Not even a visit by the pope can put a stop to the Slovak ruling coalition's seemingly never-ending run of quarrels. On the day the head of the Catholic Church arrived in Bratislava, the Slovak political scene was plunged into turmoil again with the announcement by Prime Minister Mikulas Dzurinda that he will sack his defense minister. The announcement comes as the country prepares to join NATO.
Bratislava, 12 September 2003 (RFE/RL) -- Slovakia's coalition government is no stranger to squabbles.
Earlier this summer, Christians and liberals from different governing parties quarreled over whether to restrict or liberalize abortion rules. This week, the country's economy minister resigned after openly criticizing his party boss -- who will now replace him.
But the latest row is the most mysterious -- and potentially the most damaging to Slovakia's image abroad.
It centers on Jan Mojzis, the head of the National Security Office (NBU). The security watchdog screens security service members and ensures no one with shady pasts or the whiff of corruption is granted access to sensitive information.
Slovakia's prime minister, Mikulas Dzurinda, wants to fire Mojzis due to what he calls a "lack of trust." But Dzurinda's proposal to sack Mojzis failed in a cabinet vote this week.
Some ministers said Dzurinda hadn't given a good enough reason for the sacking. Worse for Dzurinda, his defense minister and party colleague Ivan Simko abstained from the vote.
"Firing the head of the NBU without a reason that the public can understand would be damaging to Slovakia," Simko said. "At the moment, when Slovakia is aiming to join NATO, our future partners consider extremely important the security of secret documents, and that's where the NBU has an important job. That's why to cast doubt on [this office] and to carry out a change like this without there being any clearly articulated specific reason -- I think that just won't be good for our future relations with our alliance partners."
Unfortunately for Simko, the move has all but certainly cost him his job. Dzurinda is expected to hand President Rudolf Schuster his proposal to sack the defense minister on 16 September.

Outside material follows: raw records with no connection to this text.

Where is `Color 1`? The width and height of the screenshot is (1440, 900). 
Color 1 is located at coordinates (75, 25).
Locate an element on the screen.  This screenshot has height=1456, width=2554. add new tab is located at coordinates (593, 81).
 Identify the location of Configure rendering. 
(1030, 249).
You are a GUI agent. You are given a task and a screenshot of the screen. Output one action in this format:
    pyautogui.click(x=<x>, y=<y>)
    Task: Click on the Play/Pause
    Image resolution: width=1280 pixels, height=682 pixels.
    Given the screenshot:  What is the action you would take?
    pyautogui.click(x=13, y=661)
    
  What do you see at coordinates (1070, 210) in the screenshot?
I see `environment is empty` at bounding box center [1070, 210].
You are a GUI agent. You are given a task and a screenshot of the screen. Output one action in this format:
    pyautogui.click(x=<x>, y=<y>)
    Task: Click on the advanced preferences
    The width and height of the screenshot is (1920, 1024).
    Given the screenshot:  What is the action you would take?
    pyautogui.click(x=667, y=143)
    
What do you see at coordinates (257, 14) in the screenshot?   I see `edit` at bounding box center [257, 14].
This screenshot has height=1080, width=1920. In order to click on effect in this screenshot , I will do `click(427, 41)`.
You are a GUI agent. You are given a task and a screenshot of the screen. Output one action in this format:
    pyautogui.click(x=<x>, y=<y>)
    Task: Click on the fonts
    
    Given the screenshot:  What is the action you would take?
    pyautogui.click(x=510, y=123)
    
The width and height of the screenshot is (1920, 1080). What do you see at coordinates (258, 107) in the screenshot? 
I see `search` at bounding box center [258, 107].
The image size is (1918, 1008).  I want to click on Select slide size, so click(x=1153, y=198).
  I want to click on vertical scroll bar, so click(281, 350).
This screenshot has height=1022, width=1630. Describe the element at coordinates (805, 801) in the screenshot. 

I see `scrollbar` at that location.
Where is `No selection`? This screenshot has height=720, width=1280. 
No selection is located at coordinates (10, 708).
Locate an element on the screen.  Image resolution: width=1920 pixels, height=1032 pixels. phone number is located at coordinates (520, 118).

That move has prompted some harsh criticism. The daily "Sme" said Dzurinda showed "that he really does not care about Slovakia's reputation abroad." Another daily compared him to a dictator. There were even comparisons to Dzurinda's autocratic predecessor, Vladimir Meciar.
It's also confused many, especially after Mojzis got a clear signal of approval from NATO allies when the British and American ambassadors paid him a visit this week.
Asked about potential repercussions, Dzurinda said he hopes he'll be able to soothe any worries.
"[I'll] be answering the questions. But I'm going to be active in this direction myself in the coming days so that we understand each other, so there are no [misunderstandings]."
It appears the row won't cause permanent damage to Slovakia's NATO membership accession next year. But analysts say it doesn't help -- especially as the country is still shaking off the reputation of corruption gained under Meciar's rule.